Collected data
===============
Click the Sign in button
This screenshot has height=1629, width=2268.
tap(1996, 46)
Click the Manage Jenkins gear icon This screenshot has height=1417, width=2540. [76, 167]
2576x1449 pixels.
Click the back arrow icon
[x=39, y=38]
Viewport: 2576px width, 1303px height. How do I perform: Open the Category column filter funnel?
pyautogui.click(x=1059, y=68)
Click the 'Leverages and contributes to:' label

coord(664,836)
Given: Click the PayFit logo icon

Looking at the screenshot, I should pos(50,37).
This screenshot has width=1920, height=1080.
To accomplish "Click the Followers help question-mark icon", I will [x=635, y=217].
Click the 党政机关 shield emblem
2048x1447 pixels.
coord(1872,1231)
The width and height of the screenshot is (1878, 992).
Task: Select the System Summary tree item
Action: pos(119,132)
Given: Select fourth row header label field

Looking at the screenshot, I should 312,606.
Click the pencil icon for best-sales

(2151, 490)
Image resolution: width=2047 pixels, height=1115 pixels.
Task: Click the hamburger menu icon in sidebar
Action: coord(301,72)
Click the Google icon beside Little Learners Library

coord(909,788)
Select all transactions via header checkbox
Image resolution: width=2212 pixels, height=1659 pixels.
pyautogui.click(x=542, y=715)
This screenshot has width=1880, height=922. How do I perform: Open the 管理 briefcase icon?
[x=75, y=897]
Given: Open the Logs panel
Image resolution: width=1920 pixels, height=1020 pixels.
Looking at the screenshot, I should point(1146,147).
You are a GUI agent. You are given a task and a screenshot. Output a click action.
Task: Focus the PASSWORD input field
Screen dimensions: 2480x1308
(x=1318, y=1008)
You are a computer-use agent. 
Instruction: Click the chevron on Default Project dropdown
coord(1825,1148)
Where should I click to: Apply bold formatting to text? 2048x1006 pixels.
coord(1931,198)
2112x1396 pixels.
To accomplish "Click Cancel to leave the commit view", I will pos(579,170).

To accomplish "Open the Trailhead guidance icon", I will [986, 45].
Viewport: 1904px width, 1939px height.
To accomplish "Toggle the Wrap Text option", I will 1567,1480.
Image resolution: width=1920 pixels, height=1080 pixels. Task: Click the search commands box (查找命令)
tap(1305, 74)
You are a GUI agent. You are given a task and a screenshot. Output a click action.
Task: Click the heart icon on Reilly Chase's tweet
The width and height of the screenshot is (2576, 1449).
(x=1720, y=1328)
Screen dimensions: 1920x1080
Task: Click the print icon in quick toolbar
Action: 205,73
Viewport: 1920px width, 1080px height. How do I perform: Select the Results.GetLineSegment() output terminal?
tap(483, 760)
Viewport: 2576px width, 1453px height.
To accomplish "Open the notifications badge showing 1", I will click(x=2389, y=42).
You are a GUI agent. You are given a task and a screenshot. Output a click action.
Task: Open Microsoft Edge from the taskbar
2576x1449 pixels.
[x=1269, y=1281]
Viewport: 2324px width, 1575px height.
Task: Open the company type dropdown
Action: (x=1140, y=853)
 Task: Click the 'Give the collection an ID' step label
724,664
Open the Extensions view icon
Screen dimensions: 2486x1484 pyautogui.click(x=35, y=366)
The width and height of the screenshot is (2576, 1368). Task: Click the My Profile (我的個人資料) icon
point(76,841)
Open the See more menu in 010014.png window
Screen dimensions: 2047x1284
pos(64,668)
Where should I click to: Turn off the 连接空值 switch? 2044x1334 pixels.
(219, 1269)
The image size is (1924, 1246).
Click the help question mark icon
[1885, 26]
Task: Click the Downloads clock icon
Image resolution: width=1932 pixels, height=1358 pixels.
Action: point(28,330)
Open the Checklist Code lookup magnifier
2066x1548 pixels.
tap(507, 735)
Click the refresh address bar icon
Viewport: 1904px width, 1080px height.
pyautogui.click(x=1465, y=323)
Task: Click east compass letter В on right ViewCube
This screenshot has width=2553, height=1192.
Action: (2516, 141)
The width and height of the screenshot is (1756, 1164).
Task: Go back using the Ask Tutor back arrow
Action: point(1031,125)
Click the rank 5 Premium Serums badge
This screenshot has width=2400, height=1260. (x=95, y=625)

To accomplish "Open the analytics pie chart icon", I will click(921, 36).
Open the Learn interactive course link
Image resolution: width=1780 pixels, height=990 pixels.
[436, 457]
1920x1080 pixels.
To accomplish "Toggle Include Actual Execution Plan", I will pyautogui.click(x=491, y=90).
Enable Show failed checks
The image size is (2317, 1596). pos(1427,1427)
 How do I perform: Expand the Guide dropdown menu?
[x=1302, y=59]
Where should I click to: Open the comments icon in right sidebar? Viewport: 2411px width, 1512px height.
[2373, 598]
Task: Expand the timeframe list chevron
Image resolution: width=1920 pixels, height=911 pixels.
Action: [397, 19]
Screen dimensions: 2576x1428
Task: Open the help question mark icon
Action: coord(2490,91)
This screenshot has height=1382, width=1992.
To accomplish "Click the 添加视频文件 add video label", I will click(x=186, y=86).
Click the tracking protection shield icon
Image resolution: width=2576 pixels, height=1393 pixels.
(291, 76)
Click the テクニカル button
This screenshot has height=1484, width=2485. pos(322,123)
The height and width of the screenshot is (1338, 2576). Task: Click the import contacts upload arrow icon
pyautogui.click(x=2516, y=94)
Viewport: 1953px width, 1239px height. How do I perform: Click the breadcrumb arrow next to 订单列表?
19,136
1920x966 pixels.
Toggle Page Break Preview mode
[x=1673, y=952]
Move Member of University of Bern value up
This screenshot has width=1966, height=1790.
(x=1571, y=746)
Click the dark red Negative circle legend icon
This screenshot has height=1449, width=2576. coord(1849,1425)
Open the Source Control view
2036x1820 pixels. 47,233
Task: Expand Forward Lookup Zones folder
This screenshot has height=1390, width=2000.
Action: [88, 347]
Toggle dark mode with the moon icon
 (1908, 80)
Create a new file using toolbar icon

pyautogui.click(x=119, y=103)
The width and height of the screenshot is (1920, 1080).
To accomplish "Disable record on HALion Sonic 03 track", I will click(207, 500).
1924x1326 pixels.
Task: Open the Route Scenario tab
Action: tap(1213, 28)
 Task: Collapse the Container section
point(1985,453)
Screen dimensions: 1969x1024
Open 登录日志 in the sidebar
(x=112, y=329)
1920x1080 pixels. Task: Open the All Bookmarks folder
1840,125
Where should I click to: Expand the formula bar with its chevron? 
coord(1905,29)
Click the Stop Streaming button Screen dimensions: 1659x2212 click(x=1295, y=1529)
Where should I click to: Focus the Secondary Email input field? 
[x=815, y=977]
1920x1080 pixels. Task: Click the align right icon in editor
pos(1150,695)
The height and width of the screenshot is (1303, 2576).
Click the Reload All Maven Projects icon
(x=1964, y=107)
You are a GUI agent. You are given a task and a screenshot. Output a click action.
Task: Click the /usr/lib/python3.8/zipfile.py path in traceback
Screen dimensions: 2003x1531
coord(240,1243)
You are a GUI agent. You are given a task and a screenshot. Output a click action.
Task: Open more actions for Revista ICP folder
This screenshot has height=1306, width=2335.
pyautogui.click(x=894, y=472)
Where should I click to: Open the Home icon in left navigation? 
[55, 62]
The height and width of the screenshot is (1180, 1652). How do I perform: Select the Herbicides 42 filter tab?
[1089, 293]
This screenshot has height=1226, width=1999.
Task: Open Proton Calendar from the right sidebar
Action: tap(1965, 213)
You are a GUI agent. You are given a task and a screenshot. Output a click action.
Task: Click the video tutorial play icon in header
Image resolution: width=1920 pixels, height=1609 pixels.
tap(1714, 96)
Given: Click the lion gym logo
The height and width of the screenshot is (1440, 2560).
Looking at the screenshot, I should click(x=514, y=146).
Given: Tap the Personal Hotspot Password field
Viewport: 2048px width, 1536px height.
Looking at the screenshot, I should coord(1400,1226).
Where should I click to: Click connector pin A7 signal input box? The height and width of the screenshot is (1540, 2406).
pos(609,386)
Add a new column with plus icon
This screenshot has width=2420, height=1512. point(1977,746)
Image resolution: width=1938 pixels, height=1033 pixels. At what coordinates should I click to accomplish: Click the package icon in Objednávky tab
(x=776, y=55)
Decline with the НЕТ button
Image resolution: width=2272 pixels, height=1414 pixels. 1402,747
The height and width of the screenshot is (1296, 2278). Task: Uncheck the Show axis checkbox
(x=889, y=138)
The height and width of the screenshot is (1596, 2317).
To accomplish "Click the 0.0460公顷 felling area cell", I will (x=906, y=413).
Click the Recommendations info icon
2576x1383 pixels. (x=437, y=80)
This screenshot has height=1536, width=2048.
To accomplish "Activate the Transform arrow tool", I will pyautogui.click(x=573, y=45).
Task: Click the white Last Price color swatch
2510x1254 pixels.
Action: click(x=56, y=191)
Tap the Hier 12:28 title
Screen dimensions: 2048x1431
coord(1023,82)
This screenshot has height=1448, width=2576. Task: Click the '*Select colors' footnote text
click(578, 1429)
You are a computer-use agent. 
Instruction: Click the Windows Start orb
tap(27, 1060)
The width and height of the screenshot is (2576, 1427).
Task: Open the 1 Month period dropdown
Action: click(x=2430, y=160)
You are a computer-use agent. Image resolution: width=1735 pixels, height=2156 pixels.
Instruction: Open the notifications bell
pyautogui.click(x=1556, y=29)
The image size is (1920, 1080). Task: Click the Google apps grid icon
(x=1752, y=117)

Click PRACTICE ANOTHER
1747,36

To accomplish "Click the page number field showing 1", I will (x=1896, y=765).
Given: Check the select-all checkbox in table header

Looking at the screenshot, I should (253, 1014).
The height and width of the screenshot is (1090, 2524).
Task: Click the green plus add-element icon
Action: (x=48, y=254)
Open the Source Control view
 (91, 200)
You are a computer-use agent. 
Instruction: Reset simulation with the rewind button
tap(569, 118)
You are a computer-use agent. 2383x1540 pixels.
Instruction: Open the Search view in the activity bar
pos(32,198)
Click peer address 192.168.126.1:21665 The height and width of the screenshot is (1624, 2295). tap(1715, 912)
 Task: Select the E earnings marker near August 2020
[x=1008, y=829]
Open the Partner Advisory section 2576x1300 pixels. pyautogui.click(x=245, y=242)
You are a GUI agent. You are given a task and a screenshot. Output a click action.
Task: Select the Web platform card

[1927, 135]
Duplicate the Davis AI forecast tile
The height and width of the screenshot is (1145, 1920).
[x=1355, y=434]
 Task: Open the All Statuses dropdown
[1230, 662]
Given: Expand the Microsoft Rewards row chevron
===============
— Task goal —
Report the number of lines in these entries that hold the word "more". Add nothing else.

— Completed task —
2